昨日アップした埼玉県立近代美術館の「小村雪岱展」に行かれる際に、是非寄っていただきたい展覧会をひとつご紹介します。

埼玉近美の最寄駅はJR「北浦和」駅だが、東京からだとその手前のJR「浦和」駅下車西口から徒歩7分でうらわ美術館に到着する。
現在、うらわ美術館では開館10周年記念として「オブジェの方へ-変貌する『本』の世界」展を開催している。
私は初日の11/14(土)に見に行ったが、夜間だったせいか観客は一人か二人と寂しかったけれど、内容はなかなかのもので、さすが10周年記念と思った。

うらわ美術館は「本をめぐるアート」を収集の柱としていて、その数なんと1000点を超えるという。
本展覧会では、このコレクションをもとに立体的な本、本のオブジェなど、通念や常識を超える「本のアート」を幅広く展示する。

主な出展作家は次の通りだが、国内外の著名作家が並ぶ。

遠藤利克、柄澤齊、若林奮、加納光於、松澤宥、藤井敬子、脇田愛二郎、中村宏、福田尚代、安部典子、荒木高子、西村陽平、河口龍夫、村岡三郎、淤見一秀、山口勝弘、柏原えつとむ、李禹煥、堀浩哉、マルセル・デュシャン、ルーチョ・フォンタナ、アルマン、ピエール・アレシンスキー、ピョートル・コヴァルスキー、グドムンドゥル・エロ、ヴェロニカ・シェパス、ジョージ・マチューナス、ダニエル・スペーリ、ロバート・ラウシェンバーグ、アンゼルム・キーファー、メレット・オッペンハイム、他(順不同)

これだけの作家を揃えて、テーマは「本」にまつわる作品とあっては面白くない訳がない。
作品リストがないのが残念。適当にとったメモによる内容なので間違いがあるかもしれないが、ご容赦ください。
構成は、以下の5部構成による「1.海外の作品から」「2.国内の作品から」「3.箱、カバン」「4.焼く」「5.展開と広がり」。

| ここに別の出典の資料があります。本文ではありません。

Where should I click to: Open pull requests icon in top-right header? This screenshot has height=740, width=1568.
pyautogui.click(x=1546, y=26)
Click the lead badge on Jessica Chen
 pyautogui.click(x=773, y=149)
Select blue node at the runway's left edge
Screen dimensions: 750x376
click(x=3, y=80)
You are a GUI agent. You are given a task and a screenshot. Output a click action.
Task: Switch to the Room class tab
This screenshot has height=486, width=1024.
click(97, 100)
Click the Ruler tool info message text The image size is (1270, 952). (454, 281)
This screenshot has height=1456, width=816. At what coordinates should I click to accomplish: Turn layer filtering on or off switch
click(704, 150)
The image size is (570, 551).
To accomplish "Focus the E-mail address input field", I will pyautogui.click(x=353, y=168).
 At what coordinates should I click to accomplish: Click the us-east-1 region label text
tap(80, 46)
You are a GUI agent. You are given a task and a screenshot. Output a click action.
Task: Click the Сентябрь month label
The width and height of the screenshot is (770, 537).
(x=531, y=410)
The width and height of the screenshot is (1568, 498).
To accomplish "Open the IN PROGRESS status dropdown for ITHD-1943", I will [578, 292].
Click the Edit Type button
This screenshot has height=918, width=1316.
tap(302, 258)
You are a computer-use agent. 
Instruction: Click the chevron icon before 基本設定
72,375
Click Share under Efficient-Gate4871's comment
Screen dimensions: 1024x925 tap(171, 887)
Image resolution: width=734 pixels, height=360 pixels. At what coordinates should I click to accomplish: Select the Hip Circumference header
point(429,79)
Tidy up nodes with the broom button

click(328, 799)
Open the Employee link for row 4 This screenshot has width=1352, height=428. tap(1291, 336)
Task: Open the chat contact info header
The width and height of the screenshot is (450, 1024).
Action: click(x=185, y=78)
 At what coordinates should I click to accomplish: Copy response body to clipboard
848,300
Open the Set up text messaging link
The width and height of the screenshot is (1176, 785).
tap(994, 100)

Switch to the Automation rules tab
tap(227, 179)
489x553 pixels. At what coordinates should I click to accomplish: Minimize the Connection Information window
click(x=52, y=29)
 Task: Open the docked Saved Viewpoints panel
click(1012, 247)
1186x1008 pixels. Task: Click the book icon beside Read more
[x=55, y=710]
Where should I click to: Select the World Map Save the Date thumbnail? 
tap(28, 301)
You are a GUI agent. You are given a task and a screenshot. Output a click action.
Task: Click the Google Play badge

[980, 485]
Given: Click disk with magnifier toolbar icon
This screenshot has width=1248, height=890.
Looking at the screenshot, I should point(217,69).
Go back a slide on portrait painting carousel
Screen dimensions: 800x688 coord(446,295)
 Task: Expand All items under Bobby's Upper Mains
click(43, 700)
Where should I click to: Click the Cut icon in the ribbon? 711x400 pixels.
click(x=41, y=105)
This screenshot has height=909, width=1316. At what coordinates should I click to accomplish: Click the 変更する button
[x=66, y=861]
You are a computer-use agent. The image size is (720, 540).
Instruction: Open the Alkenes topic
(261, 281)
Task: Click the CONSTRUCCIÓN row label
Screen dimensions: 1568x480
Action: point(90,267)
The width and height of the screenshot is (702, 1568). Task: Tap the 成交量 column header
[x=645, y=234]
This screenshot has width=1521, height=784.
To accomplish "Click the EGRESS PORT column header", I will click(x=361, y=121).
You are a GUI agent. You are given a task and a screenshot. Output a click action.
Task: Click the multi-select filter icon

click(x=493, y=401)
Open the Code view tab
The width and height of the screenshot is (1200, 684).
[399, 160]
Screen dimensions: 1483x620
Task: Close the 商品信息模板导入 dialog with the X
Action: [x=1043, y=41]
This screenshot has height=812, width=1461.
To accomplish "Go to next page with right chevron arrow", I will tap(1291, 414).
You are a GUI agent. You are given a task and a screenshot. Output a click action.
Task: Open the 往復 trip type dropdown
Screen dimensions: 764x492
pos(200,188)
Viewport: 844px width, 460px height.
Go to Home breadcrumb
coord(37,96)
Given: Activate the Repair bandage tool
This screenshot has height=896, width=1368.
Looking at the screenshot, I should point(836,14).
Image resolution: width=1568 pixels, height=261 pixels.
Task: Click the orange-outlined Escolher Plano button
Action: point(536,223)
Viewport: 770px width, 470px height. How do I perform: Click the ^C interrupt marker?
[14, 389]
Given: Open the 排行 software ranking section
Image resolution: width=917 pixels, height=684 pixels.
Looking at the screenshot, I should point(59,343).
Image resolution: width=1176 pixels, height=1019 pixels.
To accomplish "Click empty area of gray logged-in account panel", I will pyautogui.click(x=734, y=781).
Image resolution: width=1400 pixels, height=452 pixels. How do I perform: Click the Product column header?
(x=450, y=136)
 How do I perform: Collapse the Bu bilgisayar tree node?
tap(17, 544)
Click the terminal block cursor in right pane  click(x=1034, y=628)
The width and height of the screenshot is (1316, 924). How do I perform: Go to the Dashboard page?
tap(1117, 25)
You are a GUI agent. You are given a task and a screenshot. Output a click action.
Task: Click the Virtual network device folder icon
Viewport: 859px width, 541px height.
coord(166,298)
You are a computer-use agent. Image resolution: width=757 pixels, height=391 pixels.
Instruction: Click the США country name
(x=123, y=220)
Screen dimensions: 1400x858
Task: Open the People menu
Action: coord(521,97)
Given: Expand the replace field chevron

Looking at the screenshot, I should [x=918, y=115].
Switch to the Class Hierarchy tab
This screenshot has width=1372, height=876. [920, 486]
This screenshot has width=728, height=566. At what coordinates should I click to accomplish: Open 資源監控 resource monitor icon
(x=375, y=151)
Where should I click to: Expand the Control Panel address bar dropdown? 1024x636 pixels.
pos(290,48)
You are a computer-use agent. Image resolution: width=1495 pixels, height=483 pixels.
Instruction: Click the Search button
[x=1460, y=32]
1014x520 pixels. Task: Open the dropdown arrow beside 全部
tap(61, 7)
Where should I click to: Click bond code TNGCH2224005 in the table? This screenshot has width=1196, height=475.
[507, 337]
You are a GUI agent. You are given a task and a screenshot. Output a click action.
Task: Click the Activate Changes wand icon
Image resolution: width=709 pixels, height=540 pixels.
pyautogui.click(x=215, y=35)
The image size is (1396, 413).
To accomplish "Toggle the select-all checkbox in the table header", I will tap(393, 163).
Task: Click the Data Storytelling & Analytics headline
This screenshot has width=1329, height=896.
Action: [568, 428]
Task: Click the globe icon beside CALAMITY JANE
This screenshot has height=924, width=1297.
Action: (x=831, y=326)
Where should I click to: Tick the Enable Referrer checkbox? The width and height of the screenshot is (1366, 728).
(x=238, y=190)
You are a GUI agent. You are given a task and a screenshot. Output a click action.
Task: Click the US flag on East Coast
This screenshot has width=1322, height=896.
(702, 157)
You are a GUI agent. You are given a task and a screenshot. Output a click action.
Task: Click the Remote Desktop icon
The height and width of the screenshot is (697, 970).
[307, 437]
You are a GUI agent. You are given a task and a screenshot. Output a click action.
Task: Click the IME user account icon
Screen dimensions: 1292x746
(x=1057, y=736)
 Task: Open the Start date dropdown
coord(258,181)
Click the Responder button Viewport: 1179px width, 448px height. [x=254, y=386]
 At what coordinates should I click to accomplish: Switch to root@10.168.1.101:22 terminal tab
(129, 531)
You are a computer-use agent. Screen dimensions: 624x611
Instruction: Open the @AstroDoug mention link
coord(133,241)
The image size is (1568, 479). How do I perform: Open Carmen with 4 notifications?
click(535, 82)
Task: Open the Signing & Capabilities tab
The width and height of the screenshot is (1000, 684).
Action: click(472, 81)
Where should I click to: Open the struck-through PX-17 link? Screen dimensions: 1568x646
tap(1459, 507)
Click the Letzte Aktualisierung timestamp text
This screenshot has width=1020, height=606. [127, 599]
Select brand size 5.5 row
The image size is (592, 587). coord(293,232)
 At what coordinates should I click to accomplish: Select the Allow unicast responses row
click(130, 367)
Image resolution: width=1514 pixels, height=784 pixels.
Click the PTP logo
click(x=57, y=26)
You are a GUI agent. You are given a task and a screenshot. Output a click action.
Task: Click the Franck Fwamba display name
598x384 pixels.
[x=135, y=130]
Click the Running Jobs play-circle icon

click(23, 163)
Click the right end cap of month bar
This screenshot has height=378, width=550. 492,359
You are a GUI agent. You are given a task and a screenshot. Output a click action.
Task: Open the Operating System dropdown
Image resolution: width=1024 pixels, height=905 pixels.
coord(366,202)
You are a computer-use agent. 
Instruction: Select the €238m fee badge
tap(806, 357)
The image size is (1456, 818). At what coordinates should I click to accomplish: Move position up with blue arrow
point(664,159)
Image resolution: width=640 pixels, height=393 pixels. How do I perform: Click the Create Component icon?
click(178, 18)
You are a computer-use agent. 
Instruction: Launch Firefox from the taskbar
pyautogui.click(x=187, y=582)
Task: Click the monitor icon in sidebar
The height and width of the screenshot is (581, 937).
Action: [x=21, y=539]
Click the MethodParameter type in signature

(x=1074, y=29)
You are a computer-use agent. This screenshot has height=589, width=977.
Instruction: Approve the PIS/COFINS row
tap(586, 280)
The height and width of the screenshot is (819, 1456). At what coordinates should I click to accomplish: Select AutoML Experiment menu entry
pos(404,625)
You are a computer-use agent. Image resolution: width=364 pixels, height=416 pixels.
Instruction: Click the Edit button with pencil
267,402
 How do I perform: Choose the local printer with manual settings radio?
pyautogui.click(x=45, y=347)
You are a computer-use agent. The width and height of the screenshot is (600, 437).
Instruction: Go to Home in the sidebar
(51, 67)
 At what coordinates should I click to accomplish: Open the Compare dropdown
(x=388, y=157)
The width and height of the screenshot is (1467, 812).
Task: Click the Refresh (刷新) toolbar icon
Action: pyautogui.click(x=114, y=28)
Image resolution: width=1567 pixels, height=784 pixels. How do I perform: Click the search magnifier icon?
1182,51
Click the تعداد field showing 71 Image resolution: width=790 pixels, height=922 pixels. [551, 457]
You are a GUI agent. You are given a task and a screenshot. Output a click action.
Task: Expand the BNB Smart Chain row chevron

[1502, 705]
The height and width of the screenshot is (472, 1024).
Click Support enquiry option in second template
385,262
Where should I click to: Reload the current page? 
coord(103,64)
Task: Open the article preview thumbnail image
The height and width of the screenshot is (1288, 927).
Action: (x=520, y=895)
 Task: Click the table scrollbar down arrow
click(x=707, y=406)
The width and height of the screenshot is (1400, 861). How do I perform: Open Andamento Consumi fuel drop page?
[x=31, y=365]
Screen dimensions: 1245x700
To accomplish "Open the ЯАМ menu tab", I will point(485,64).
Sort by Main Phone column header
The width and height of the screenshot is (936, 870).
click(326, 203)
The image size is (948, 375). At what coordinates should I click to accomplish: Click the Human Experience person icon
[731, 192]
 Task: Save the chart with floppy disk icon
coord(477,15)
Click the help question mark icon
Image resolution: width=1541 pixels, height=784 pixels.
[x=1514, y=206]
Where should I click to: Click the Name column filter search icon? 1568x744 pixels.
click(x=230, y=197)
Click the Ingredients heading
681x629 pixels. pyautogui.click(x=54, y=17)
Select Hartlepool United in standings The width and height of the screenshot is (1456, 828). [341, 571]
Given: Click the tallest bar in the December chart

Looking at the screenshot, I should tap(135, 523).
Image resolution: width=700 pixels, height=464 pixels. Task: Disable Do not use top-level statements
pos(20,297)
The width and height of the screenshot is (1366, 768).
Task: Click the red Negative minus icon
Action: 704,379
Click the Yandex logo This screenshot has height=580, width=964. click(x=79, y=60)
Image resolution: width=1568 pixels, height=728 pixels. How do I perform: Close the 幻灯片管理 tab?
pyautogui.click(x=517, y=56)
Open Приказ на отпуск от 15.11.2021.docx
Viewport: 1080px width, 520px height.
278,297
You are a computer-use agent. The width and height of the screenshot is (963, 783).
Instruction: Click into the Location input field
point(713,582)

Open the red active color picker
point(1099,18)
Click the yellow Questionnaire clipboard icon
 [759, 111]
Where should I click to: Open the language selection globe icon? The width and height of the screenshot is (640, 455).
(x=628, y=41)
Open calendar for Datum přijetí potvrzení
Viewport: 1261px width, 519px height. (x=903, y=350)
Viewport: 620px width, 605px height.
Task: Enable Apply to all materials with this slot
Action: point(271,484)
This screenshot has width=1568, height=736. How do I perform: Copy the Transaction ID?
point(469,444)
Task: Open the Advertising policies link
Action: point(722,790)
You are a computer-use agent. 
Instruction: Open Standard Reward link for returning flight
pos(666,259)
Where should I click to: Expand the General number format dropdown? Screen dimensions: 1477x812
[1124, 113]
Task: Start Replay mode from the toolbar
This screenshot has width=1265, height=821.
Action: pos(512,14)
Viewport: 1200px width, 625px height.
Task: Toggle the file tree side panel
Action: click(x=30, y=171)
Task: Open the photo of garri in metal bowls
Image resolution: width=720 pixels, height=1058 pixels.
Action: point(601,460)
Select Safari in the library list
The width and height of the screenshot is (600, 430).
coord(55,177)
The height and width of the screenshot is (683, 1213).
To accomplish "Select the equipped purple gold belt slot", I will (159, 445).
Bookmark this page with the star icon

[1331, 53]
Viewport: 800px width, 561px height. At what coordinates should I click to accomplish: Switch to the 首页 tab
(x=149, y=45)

冒頭の海外作品では、トゥックオ・ダルビゾフの金属板のみで作られた本(1934年)に驚く。これがサイズも大きく迫力あるのだが、大きいだけでなく美しいのだった。単なる金属(銅色)の本なのになぜ、美しいのか。

更に、アンゼルム・キーファ「イヌサフラン」1997年は写真、砂、厚紙で構成され、キーファと言えば、菅原健彦の日本画が浮かんだりもするが、この作品はこれまで見て来た絵画作品とはまた違った魅力がある。
でも、キーファの作品らしいと言えば、すごく彼らしい大胆さ、骨っぽさがあるのだった。

ルーチョ・フォンタナ「アントナン・アルトーの肖像」1968年も一風変わった作品。ピンクの箱に入っている。
メレット・オッペンハイム、ラウシェンバーグ、イ・ジヒョンらの作品が特に印象深い。

次に国内作家の作品に目を向ける。
海外作家の作品に比べると、ややインパクトに欠けるが藤井敦子の作品は美しかった。
他に安部典子、若林奮、福田尚代、淤見一秀、山口勝弘らの作品に交じって先日東近美で個展があった河口龍夫氏の「青い線」1985年の青い銅線の色が真っ白な紙に映えて、やっぱりきれいだなぁと改めて感じる。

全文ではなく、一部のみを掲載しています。